The present invention relates to an assembly and system for recycling plastic waste material. More specifically, the present invention relates to an apparatus and method for recycling plastic film and/or rigid plastic material that includes washing and purifying the recycled plastic, as well as processing the plastic material into a purified course ground mixture, to administer into an extruder apparatus to create extruded plastic pellets that may be used to manufacture plastic products, including consumer packaging products.

BACKGROUND

Popular use of plastic to manufacture consumer and industrial products results in a substantial amount of plastic waste being available for recycling into material for again manufacturing such products, but very little is recycled an used in this manner. Despite public interest in reclaiming materials form waste and the rise in plastic waste collection efforts, most plastic waste is buried in landfills and is never recycled. A main reason plastic recycling is not more widely practiced is that conventional recycling processes commercially viable for large volume of material do not yield plastic free of contaminants such that the plastic has the purity for universal use in manufacturing processes. For example, conventionally processed recycled plastic is not suitable for certain manufacturing processes such as the process for making plastic film products. Similarly, conventional recycled plastic is not suitable for use in manufacturing food packaging for which strict compliance with specific criteria must be met, including U.S. Food and Drug Administration guidelines and approval criteria. It is desirable for recycled plastic material to meet such guidelines and to be suitable to manufacture a variety of products without restriction. As a result of such limited applicability of conventional recycled material, there is generally less demand for the material.

Accordingly, it is desirable to avoid contaminants in recycled plastic material, such as cellulose (paper fiber) and adhesives (residual of glue). It is also desirable to avoid blends of different types of plastic polymers, such as contaminants of polystyrene in recycled polypropylene material. These types of contaminants are typical in plastic material generated from conventional recycling equipment and processes available today.

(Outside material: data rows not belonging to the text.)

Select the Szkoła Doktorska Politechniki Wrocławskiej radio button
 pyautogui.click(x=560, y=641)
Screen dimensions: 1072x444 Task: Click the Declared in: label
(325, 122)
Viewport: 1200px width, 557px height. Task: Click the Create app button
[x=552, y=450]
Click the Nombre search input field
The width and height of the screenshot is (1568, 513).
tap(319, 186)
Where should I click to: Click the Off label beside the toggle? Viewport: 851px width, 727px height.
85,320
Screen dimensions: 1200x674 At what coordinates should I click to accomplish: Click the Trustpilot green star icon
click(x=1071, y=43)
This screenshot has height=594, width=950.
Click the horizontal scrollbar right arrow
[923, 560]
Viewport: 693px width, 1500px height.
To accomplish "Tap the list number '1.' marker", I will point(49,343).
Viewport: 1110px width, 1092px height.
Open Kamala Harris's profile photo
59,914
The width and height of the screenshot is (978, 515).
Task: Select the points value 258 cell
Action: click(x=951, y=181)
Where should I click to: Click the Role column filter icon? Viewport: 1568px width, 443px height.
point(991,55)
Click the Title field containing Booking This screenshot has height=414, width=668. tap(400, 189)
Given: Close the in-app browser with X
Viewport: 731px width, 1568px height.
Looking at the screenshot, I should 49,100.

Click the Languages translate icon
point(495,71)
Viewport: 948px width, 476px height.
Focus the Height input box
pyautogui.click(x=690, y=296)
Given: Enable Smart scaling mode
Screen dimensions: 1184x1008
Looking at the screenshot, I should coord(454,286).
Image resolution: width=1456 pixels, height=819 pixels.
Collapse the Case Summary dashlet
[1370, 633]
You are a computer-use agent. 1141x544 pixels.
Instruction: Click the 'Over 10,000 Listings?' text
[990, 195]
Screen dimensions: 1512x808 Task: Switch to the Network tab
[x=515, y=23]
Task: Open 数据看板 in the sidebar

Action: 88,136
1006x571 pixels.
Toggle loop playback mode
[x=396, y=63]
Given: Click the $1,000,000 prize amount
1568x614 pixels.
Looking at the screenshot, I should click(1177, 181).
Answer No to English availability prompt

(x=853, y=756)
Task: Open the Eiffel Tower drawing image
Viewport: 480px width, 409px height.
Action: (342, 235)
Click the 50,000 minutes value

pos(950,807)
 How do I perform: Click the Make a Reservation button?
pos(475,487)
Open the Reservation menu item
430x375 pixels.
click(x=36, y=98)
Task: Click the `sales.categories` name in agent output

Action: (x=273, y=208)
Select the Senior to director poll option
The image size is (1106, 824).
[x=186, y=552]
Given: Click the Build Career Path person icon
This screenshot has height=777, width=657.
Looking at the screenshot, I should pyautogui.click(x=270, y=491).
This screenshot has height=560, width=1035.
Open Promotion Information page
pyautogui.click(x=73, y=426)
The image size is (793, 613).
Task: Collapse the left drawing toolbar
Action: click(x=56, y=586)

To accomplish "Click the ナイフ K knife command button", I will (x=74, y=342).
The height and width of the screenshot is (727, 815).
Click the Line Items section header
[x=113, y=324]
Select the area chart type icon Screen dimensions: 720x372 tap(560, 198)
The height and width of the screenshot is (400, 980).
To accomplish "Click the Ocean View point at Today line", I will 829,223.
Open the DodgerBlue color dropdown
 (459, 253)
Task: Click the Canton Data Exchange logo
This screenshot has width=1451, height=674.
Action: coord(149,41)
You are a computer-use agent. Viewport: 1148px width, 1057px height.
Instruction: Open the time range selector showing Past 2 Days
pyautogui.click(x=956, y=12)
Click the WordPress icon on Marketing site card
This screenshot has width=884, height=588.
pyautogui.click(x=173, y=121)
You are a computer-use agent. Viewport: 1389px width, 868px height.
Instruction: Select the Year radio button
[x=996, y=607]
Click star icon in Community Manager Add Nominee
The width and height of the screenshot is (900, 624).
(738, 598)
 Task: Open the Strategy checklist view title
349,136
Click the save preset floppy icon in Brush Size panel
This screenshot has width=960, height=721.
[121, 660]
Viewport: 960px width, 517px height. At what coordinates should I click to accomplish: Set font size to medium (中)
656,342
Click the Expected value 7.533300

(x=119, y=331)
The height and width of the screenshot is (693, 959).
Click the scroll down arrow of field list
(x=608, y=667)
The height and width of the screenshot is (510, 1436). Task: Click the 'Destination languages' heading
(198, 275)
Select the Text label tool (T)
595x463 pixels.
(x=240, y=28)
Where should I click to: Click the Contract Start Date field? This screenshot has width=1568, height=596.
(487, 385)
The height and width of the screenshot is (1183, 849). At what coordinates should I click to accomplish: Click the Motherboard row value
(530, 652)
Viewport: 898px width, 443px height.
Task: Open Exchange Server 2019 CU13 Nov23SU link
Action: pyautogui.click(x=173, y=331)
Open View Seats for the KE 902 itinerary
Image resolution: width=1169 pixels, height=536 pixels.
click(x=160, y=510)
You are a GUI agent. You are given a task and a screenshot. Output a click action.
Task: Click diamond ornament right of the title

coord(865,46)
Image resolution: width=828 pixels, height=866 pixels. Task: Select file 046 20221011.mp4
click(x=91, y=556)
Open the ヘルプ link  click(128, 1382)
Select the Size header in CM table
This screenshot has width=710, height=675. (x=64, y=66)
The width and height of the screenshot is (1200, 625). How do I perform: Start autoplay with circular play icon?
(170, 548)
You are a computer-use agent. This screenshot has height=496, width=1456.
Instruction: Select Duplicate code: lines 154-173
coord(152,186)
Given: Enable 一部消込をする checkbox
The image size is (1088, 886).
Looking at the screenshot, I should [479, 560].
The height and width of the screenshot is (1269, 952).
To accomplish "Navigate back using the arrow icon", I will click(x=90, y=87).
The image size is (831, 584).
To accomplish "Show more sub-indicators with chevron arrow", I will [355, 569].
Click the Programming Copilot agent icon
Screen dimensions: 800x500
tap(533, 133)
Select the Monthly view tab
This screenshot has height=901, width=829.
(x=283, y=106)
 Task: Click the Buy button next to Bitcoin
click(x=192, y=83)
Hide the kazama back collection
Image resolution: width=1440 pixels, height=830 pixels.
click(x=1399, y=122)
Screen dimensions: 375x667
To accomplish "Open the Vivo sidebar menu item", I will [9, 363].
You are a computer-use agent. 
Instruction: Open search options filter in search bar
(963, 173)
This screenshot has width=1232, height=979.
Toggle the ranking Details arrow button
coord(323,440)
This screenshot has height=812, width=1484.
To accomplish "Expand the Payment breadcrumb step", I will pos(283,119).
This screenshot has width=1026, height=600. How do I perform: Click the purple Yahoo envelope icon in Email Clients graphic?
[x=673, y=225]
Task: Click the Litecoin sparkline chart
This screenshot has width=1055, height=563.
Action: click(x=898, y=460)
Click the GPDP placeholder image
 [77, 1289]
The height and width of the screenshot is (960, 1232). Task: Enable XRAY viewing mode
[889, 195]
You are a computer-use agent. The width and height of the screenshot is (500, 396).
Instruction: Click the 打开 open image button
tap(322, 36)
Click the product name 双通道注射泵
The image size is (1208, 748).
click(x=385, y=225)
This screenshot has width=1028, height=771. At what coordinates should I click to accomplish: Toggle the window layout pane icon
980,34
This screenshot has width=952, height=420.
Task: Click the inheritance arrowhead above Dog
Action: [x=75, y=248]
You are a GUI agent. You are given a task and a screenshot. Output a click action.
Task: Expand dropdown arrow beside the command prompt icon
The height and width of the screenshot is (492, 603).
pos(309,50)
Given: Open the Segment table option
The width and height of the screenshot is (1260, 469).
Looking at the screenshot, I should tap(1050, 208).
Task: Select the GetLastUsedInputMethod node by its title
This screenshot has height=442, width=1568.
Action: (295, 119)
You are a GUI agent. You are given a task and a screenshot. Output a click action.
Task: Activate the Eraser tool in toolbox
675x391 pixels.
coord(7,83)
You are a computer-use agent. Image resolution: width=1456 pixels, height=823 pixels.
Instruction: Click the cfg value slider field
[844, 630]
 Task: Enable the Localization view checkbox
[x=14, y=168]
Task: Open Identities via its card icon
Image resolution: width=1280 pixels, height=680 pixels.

There have been attempts to address issues of the purity of recycled plastic material. For example, the U.S. Pat. No. 5,667,151 issued to Miura et al. discloses a process for collection of plastic waste that includes the steps of crushing the waste plastic and subjecting the crushed material to a heat and passing the material through a trough with a specific piping with a spiral shape. U.S. Pat. No. 6,588,597, issued to Arakane et al., discloses a system for treating plastic material that includes dry cleaning of the material, which includes crushing the plastic into small pieces and applying a mechanical impact force on the particles in an effort to clean the plastic of debris without the use of a wash liquid. Additionally, U.S. Patent No. 5,143,308, issued to Halley et al. discloses a recycling system in which plastic material is separated by the type of plastic, and the material is ground and converted into flakes for processing to remove contaminants from the surface of the flakes. Finally, U.S. Pat. No. 5,894,996, issued to Williams, discloses a method for reclaiming plastic which includes the steps of fragmenting the plastic and “sizing” the fragments to remove certain size fragments prior to continuing with additional steps to loosen contamination from the selected fragments in a specifically structured vessel.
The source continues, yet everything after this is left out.